31. The FCO Emergency Response Teamtotalling
ten staff was taking calls by 0830hrs GMT. However, within
one hour the number of calls exceeded what they could handle.
We made the decision to transfer calls to Hendon and the casualty
bureau was operational by 1500hrs. By then the volume was still
too large for the 40 police call-handlers; the Casualty Bureau
had to be expanded again on 26 December and then again on 27 December.
This took the Bureau to its maximum capacity, with over 300 police
officers, and our staff working on shifts round the clock.
32. Despite these efforts the system did
not cope. At its peak our telephone system was receiving 11,000
calls per hour. (The volume of "999" calls to the police
services in the UK is 25,000 for a 24 hour day. In addition to
the volume of legitimate calls, there were also a large number
of calls about other issues (eg Travel Advice, flights etc.).
Other FCO call centres, including the external call centre used
for travel advice, were also swamped despite increasing their
call handling capacity. The volume of calls in London also led
to posts being over-loaded with calls from the UK as well as from
the affected region.
33. We are already looking with the police
at ways to expand our call handling capacity, as well as at ways
in which we might overcome the technical difficulties of web-based
registration procedures. This would allow those people who cannot
get through on telephones to register details on the internet.
In any future incident we will make clear when publicising the
emergency number that it is purely for reporting missing persons.
We will advertise other numbers (eg for travel advice) immediately.
Poor information on FCO Web-site
34. The Independent article on 29 December
also referred to the lack of information on the FCO website, including
the lack of any facility to check as to whether British nationals
had been reported as safe and well. This is contrasted with the
service that was provided by some of the round the clock news
channels and web-sites.
35. In the past we have not gone down the
route of putting out information, the accuracy of which we have
not been able to check, on the FCO web-site. There is a real risk
that such a facility could either misinform worried relatives
or that it could be abused. As the Committee will know, one individual
is alleged to have used the information on the Sky web-site to
contact families of those missing, purporting to work for the
FCO and informing them that their relatives had been confirmed
dead. The police have also recently expressed concerns over this
information being misused for identity fraud.

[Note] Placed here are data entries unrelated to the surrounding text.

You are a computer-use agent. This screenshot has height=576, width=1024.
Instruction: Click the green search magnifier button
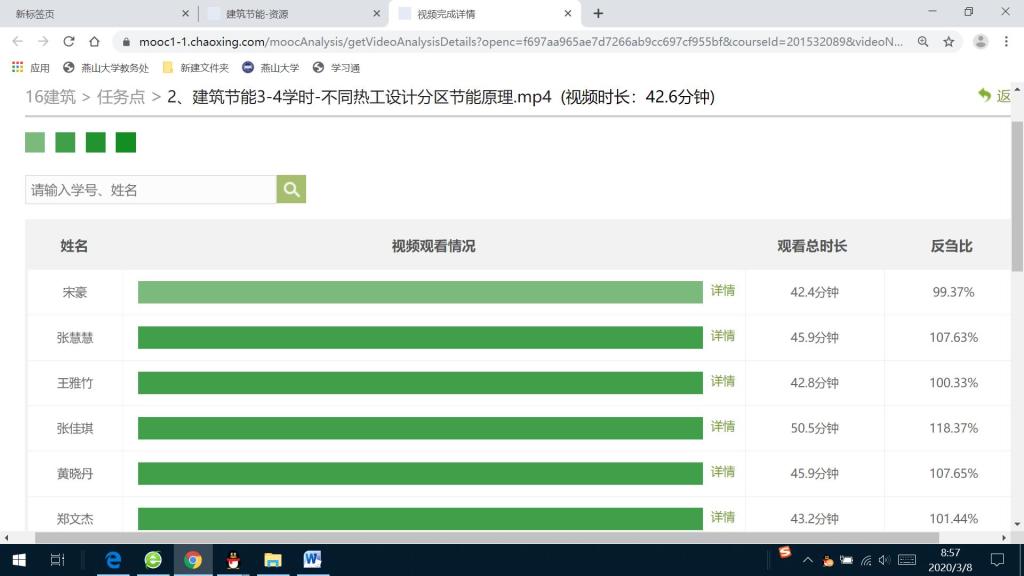[291, 189]
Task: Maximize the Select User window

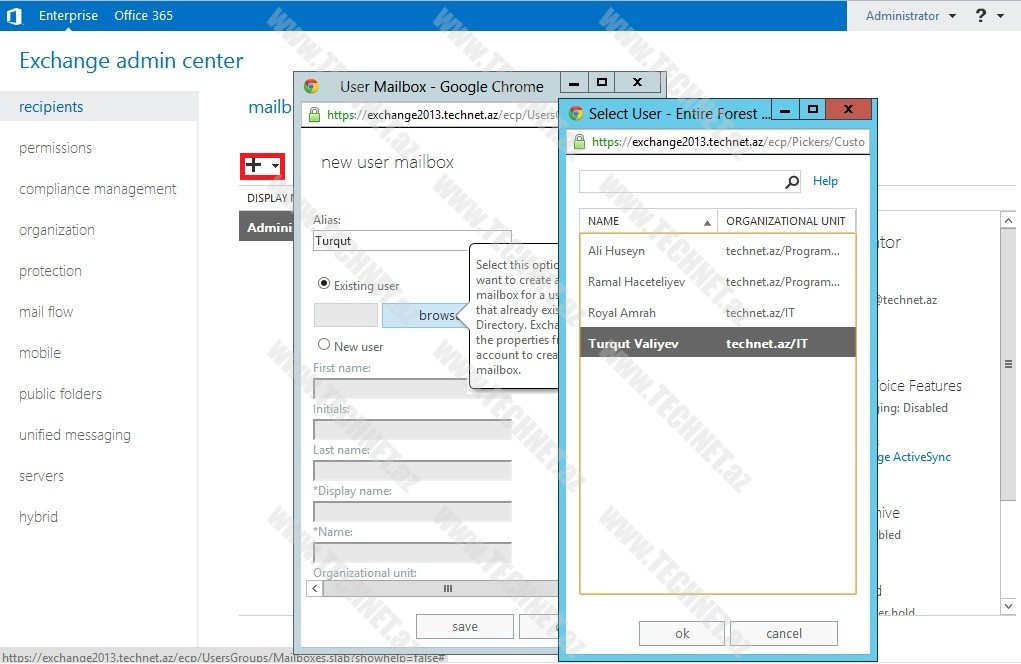Action: pos(813,111)
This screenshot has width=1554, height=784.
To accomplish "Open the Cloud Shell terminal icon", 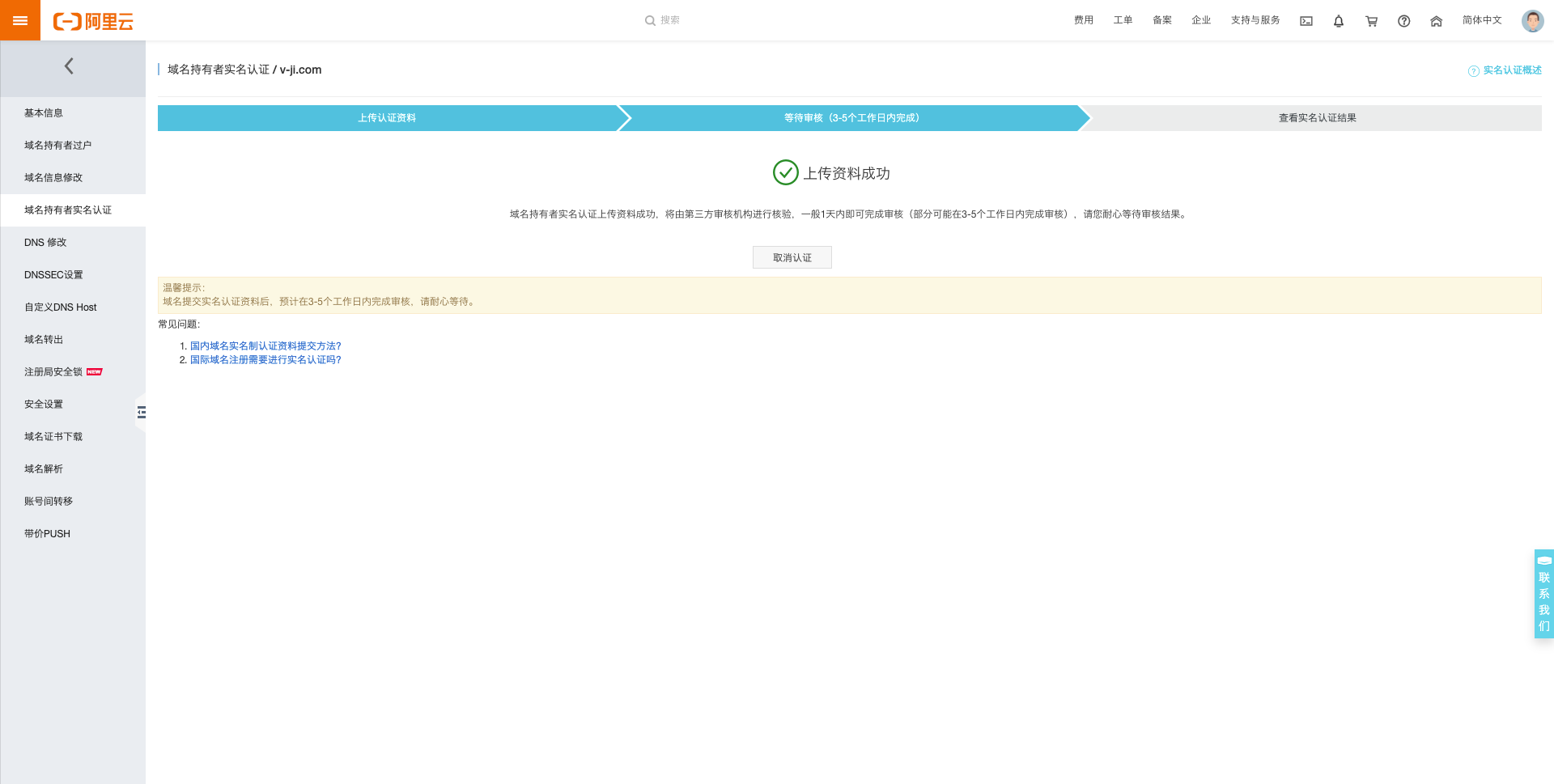I will 1306,21.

36. Having said this, we are looking again
at whether such a facility would be helpful and feasible in future
crises. As a first step, we invited in the travel journalist,
Simon Calder, to put across some of his ideas on how to do this.
We also plan to work with other governments. For example, the
US consular service has developed a traveller registration scheme
which was tested during the tsunami.
No help with repatriation of bodies/repatriation
of injured
37. A number of press articles centred on
reports that, in the initial period after the tsunami, the FCO
refused to assist with the cost of repatriating British nationals
who had been killed or injured.
38. The FCO does not normally meet the cost
of repatriating the remains of British nationals who have died
abroad, or of medical evacuation of those who have been injured
abroad. The current arrangements whereby consular assistance work
is funded by a "consular premium" of £8.96 on a
standard adult passport would not allow for us to provide such
a comprehensive service. We expect and encourage British nationals
travelling abroad to be adequately insured.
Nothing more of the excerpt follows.